XIIe s. Mout [je] voi baïe celle gent d'orlenois, Ronc. p. 137. Pinabel ont saisi, qui gist goule baée, ib. p. 196. Et du douz lieu où mes cuers tent et bée, Couci, XVII. N'est pas amours dont on se peut mouvoir, Ne cil amis qui en nule maniere La [l'amour] bée à decevoir, ib. XVIII. … Fins cuers qui bet à haute honeur, Ne se pourroit de tel chose desfendre, ib. XXIV.

XIIIe s. Et que c'est pour noient que rois Flores i bée, Berte, LXVIII. [Une ourse] qui vers lui s'en venoit courant gueule baée, ib. XLVI. Pour qui ferai mais ne chançon ne chant, Quant je ne bé à nule amour ateindre ? , Anonyme, dans Couci.
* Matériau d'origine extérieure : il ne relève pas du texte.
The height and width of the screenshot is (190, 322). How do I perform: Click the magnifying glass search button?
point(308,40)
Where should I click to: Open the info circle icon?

Qui honeur cace [chasse, poursuit], honeur ataint ; Et ki à peu bée à peu vient, Bl. et Jehan, 2. Endementieres que Brun [l'ours] bée, Renart a les coins empoingniez Et à grant peine descoigniez, Ren. 10304. Mais qu'il ne puissent aparçoivre Que vous les beés à deçoivre, la Rose, 7456. Vers le bouton tant me treoit Mes cuers, que aillors ne beoit, ib. 1736. Et quant il sera resaizis, li sires pot propozer contre li ce qu'il bée à demander, en la presence de ses pers, Beaumanoir, 47. Je ne me bée pas à combatre pour vostre querele, Beaumanoir, VI, 16. Or [elle] a quanques demandé a, Or a ce à qu'ele bea, Or a ele sa volonté, Rutebeuf, II, 185. Sire de Joinville, foi que doi vous, je ne bée mie si tost à partir de ci, Joinville, 304.
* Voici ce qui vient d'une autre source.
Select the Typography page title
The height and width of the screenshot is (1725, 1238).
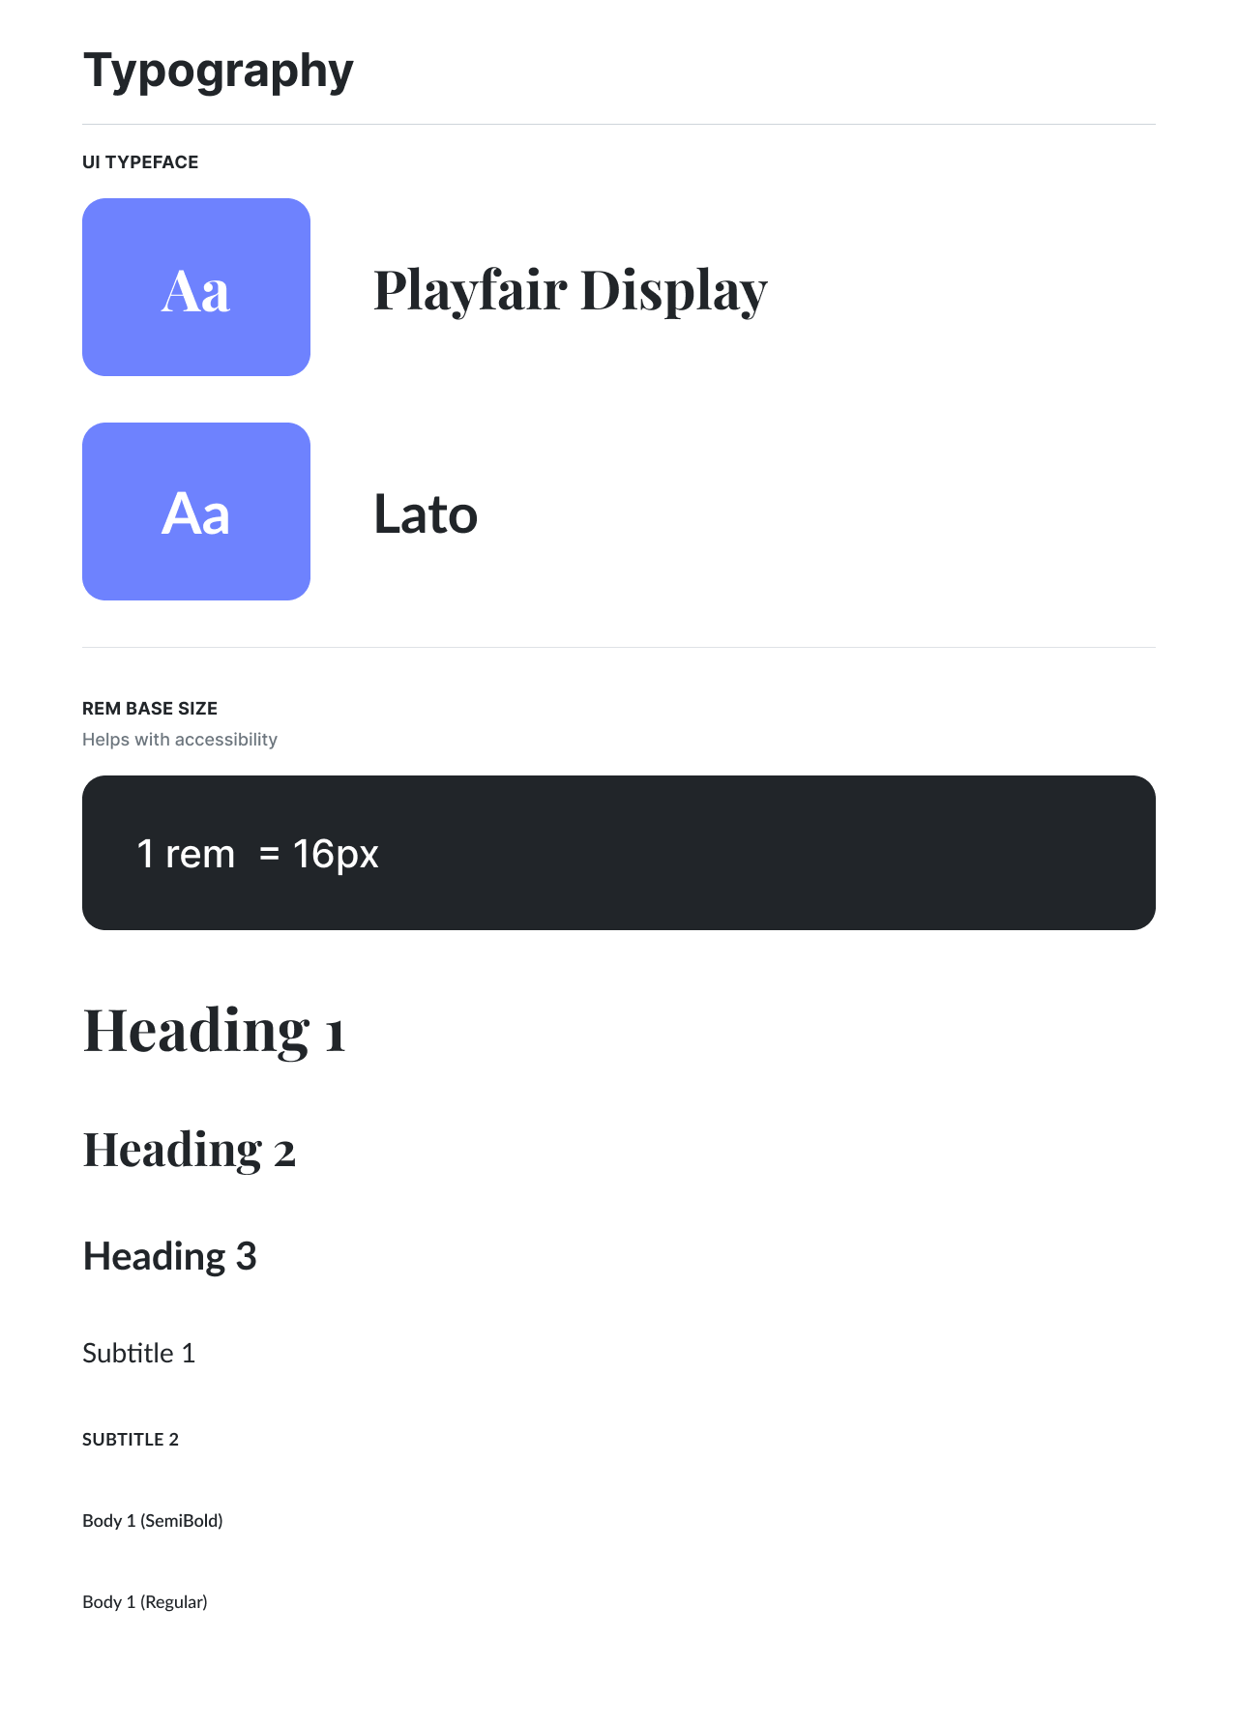[219, 73]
XVe s. Et si tost après diner ils revenoient devant son hostel, et beoient en la rue, jusques à donc qu'il vouloit aller aval la rue, Froissart, I, I, 65. Et quant je voy que creature humaine à repentir n'à bien faire ne bée, Deschamps, Souffr. du peuple. Et quant ce fut fait, il dit que les Turcs avoyent euxmesmes fait une partie de ce qu'il beoit à faire, Bouciq. I, ch. 32. Nous avons beau coucher en raye, L'oreille au vent, la gueule baye, Villon, Malle paye et Baillevent. Elle s'avança de venir beyer et regarder par les crevances des fenestres, Louis XI, Nouv. C.
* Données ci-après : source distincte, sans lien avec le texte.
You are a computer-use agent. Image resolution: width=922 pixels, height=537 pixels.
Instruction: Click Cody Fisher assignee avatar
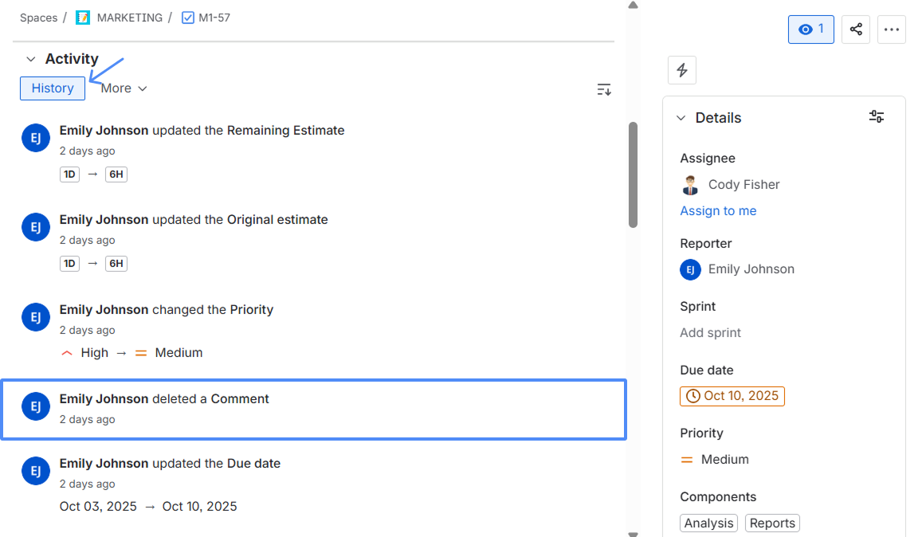[x=690, y=185]
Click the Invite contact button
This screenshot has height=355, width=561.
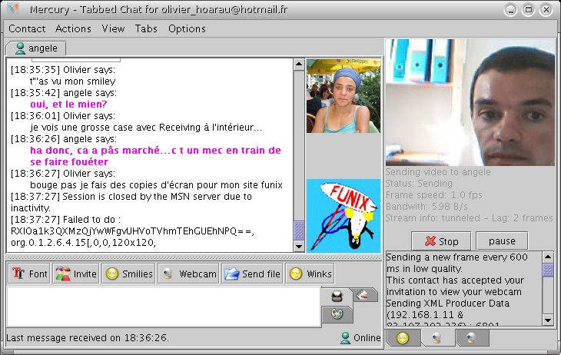pyautogui.click(x=76, y=274)
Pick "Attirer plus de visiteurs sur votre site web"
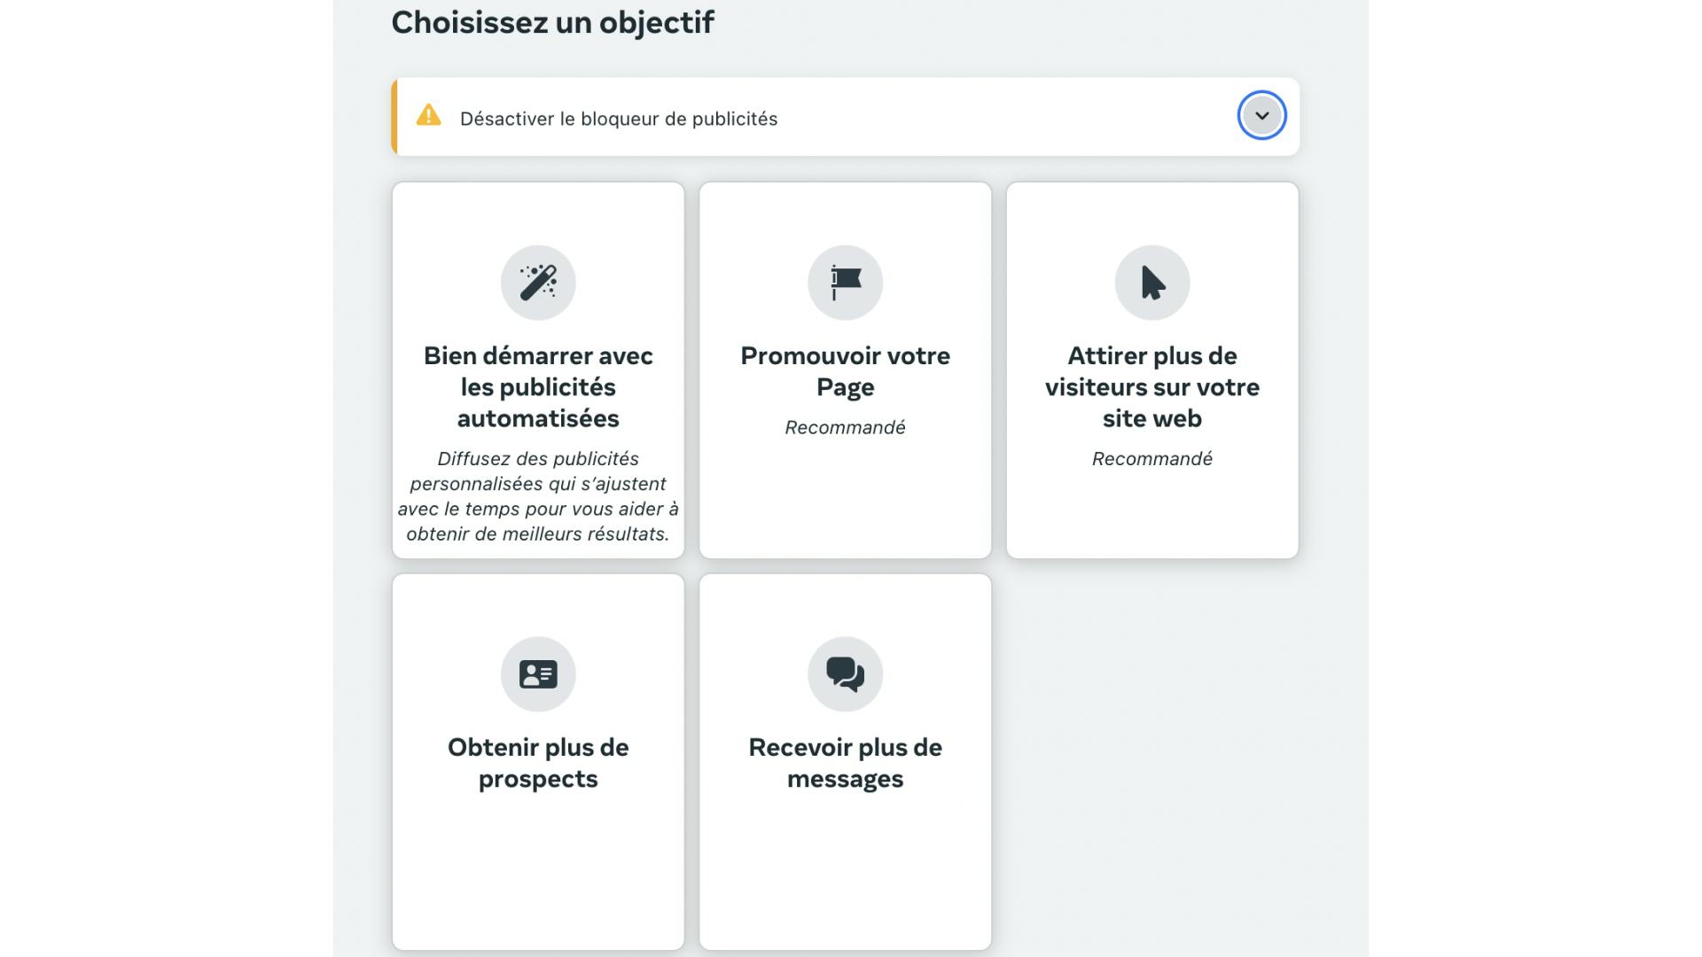 click(1152, 387)
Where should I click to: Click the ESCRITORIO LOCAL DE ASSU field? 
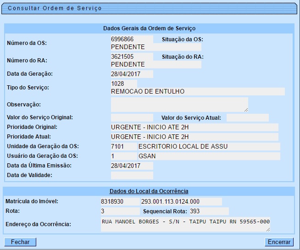pos(209,146)
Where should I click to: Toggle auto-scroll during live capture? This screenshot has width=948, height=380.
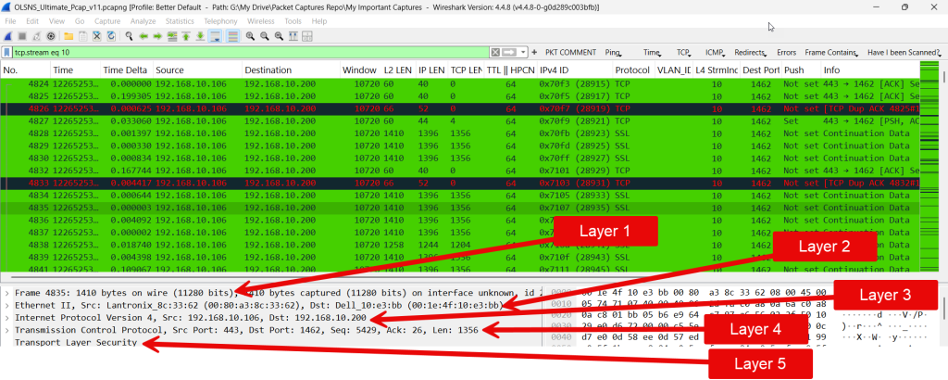(x=216, y=35)
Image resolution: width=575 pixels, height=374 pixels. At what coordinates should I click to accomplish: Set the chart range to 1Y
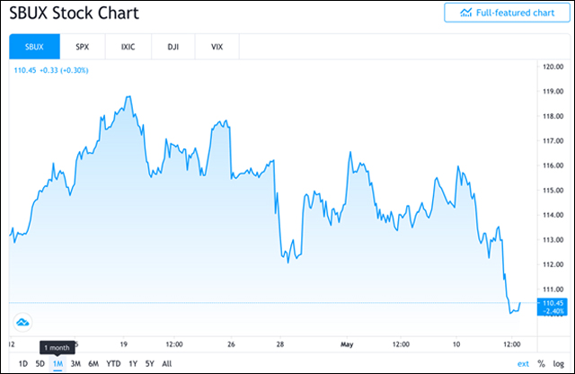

XVIe s. Ores des dieux les autelz elle adore, Et de presents chacun jour les honore ; Ores beant aux poitrines sanglantes, Regarde au fond des entrailles saillantes, Du Bellay, J. IX, 8, recto. Tu ne verras beer les portes grandes De la maison espouvantable à veoir, Si paravant tu n'as fait ton devoir, Du Bellay, J. IX, 41, verso. Car c'est de là que vient la fine marchandise, Qu'en beant on admire, et que si hault on prise, Du Bellay, J. 83, verso. Aller beant aprez les choses futures, Montaigne, I, 11. Qui ne bée point aprez la faveur des princes, Montaigne, IV, 165. Nous ne voulons pour conseillers et medecins ceux de Lorraine, qui de long-temps béent après notre mort, Sat. Mén. p. 177. Il acculoyt ses souliers, baisloyt souvent aux mousches, Rabelais, Gar. I, 11. Les gentilz hommes de Beauce desjeunent de baisler, et s'en treuvent fort bien, Rabelais, ib. I, 16. On trouvoit les bestes par les champs, mortes la gueule baye, Rabelais, Pant. II, 2. Ressemblans aux petits oysellets qui ne peuvent encore voler, et qui baillent toujours attendans la becquée d'autruy et voulans que l'on leur baille ja tout masché et tout prest, Amyot, Comment il faut ouir, 28.

ÉTYMOLOGIE

Picard, beer et beyer ; Berry, baier et é-bader, ouvrir, élargir ; wallon, bawi ; namurois, bauï, bâiller et bayer ; rouchi, baier, être étonné ; provenç. badar ; ital. badare. Étymologie incertaine. Le bas-breton bada, être dans l'étonnement, est sans doute emprunté au roman. L'ancien irlandais báith, sot, imbécile, et l'ancien haut allemand beitôn, muser, tarder, n'ont pas le sens primitif de bayer, qui est être béant. Diez propose comme conjecture une onomatopée, ba, exprimant l'ouverture de la bouche, avec un suffixe itare : ba-itare.

SUPPLÉMENT AU DICTIONNAIRE

BAYER. - ÉTYM. Ajoutez : Saintong. bader, ouvrir la bouche.